Inside the National Steinbeck Center |
When I first read The Grapes of Wrath, the Depression-era novel by John Steinbeck, I became a fan. When I read the preface to the novel which quoted from his speech at the Nobel-prize banquet, he ascended the pedestal where I keep my literary idols: Ghalib, Shakespeare, Dickens, Marquez, Llosa ...
John Steinbeck accepting the Nobel Prize for Literature 1962 |
This is what he had to say, which struck a chord with me:
The ancient commission of the writer has not changed. He is charged with exposing our many grievous faults and failures, with dredging up to the light our dark and dangerous dreams for the purpose of improvement.

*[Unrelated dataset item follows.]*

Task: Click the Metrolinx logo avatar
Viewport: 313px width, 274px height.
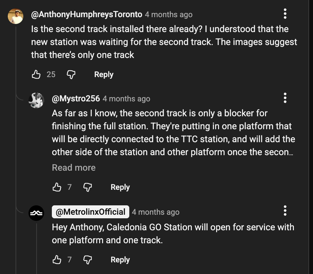Action: pyautogui.click(x=36, y=213)
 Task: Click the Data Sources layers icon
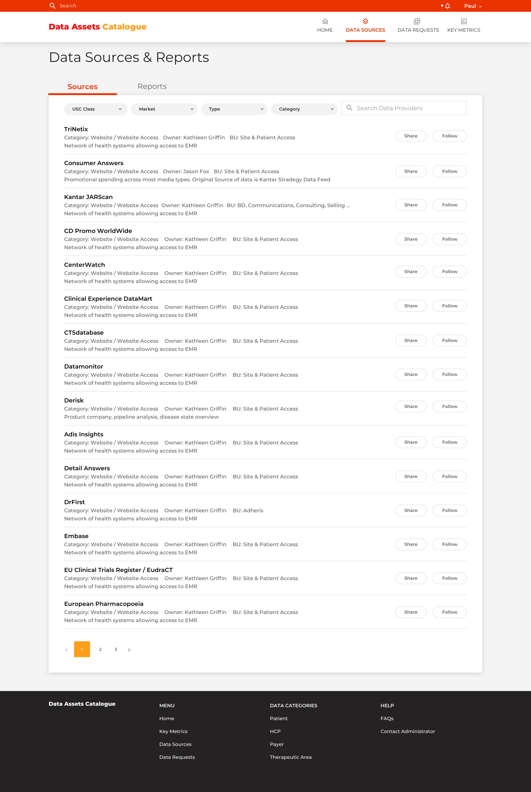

Furthermore, the writer is delegated to declare and to celebrate man's proven capacity for greatness of heart and spirit - for gallantry in defeat - for courage, compassion and love. In the endless war against weakness and despair, these are the bright rally-flags of hope and of emulation.
Too much writing nowadays is the cookie-cutter MFA variety, or rehashing a formula in chase of bestseller lists. Honest writing, writing that tussles with life and living, is getting rare. I wasn't surprised therefore, when on my recent California vacation I'd mention my eagerness to visit the Steinbeck Center, and be greeted with blank looks - several Americans seem unaware of their Nobel laureate, others dismissed him as a 'Depression-era writer'; read moth-ridden and un-cool.
And yet, considering the current state of the US, couldn't the Americans do with a re-reading of John Steinbeck? At a time of 'Occupy Wall Street', increasing income inequality, and stagnant economic growth, Steinbeck is as relevant today.
'Of Mice and Men' is one of my favourite books. It is a key text in the UK for English Literature GCSE |
'Travels with Charley' is a recountal of Steinbeck's road trip with his poodle Charley across the US as he recorded the changing mores of his homeland |
I'd like to end this post with the final words from Steinbeck's Nobel acceptance speech - nothing could be more appropriate.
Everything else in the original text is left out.